(Excerpts from a dataset)
------------------------------------

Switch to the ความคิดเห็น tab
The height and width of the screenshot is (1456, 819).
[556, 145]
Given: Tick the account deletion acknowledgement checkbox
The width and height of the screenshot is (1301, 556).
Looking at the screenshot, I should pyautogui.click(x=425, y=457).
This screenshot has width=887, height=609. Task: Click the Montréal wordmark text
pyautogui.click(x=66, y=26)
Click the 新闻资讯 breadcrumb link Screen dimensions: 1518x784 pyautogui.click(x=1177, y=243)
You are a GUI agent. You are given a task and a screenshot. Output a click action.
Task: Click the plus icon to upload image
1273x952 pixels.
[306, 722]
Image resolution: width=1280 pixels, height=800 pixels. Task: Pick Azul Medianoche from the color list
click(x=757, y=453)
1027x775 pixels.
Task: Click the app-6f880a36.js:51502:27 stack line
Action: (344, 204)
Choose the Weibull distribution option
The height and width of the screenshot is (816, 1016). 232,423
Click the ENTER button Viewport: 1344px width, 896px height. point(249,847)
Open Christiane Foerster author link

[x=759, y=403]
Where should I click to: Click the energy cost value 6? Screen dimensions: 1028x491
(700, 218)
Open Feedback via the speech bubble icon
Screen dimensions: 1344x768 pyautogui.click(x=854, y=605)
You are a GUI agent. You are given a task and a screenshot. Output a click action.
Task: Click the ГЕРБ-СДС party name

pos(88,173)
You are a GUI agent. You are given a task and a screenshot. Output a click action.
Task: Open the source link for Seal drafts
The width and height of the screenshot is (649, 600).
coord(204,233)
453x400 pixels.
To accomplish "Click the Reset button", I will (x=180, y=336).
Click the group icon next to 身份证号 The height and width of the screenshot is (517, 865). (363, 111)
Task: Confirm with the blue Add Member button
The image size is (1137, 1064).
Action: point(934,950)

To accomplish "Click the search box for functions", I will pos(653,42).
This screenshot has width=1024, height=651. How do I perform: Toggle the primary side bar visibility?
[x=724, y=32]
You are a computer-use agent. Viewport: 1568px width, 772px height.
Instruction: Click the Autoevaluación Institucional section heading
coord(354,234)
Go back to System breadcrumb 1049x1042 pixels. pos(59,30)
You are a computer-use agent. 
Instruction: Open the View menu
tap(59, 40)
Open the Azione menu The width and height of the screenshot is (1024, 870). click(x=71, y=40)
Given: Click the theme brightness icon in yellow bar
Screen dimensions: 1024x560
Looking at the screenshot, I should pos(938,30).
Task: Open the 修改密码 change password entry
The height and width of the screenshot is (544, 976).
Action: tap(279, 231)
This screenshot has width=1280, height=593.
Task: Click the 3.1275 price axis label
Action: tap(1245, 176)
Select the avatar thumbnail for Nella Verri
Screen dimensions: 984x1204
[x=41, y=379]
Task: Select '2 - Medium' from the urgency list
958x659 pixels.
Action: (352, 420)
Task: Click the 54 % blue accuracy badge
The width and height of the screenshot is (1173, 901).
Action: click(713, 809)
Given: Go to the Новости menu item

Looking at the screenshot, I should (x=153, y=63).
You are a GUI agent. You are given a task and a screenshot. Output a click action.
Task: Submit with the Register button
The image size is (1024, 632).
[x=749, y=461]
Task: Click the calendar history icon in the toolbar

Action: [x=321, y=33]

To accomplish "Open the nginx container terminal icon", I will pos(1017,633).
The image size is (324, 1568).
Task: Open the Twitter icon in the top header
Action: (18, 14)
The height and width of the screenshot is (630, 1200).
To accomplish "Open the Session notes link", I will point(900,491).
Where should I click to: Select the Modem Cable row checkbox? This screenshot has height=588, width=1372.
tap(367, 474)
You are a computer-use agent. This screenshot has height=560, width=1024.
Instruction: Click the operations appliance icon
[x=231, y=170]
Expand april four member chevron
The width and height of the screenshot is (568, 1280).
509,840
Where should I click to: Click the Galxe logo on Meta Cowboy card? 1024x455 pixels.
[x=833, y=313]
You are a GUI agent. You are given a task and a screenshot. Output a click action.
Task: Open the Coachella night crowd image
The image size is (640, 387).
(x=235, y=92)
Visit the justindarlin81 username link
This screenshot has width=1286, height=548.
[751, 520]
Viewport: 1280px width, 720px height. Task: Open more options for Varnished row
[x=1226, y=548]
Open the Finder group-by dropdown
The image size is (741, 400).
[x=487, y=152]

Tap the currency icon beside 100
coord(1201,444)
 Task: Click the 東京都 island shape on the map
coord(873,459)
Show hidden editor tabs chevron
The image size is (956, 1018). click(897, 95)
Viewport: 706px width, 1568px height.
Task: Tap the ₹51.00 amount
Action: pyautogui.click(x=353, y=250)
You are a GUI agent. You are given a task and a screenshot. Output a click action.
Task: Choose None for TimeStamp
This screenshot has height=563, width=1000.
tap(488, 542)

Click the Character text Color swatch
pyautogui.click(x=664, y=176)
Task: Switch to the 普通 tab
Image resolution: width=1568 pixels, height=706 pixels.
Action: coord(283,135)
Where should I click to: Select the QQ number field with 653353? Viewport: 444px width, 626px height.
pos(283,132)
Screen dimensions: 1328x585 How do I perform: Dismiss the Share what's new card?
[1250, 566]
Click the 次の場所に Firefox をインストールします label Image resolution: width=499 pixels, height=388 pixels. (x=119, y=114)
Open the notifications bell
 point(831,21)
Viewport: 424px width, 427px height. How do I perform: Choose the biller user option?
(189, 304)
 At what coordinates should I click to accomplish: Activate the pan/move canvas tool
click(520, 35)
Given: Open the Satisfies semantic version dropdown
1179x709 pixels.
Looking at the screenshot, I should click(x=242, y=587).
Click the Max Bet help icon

------------------------------------

What is being asked →
Go line by line through the data above and report each one that holds the string "breadcrumb".

Exercise result →
Click the 新闻资讯 breadcrumb link Screen dimensions: 1518x784 pyautogui.click(x=1177, y=243)
Go back to System breadcrumb 1049x1042 pixels. pos(59,30)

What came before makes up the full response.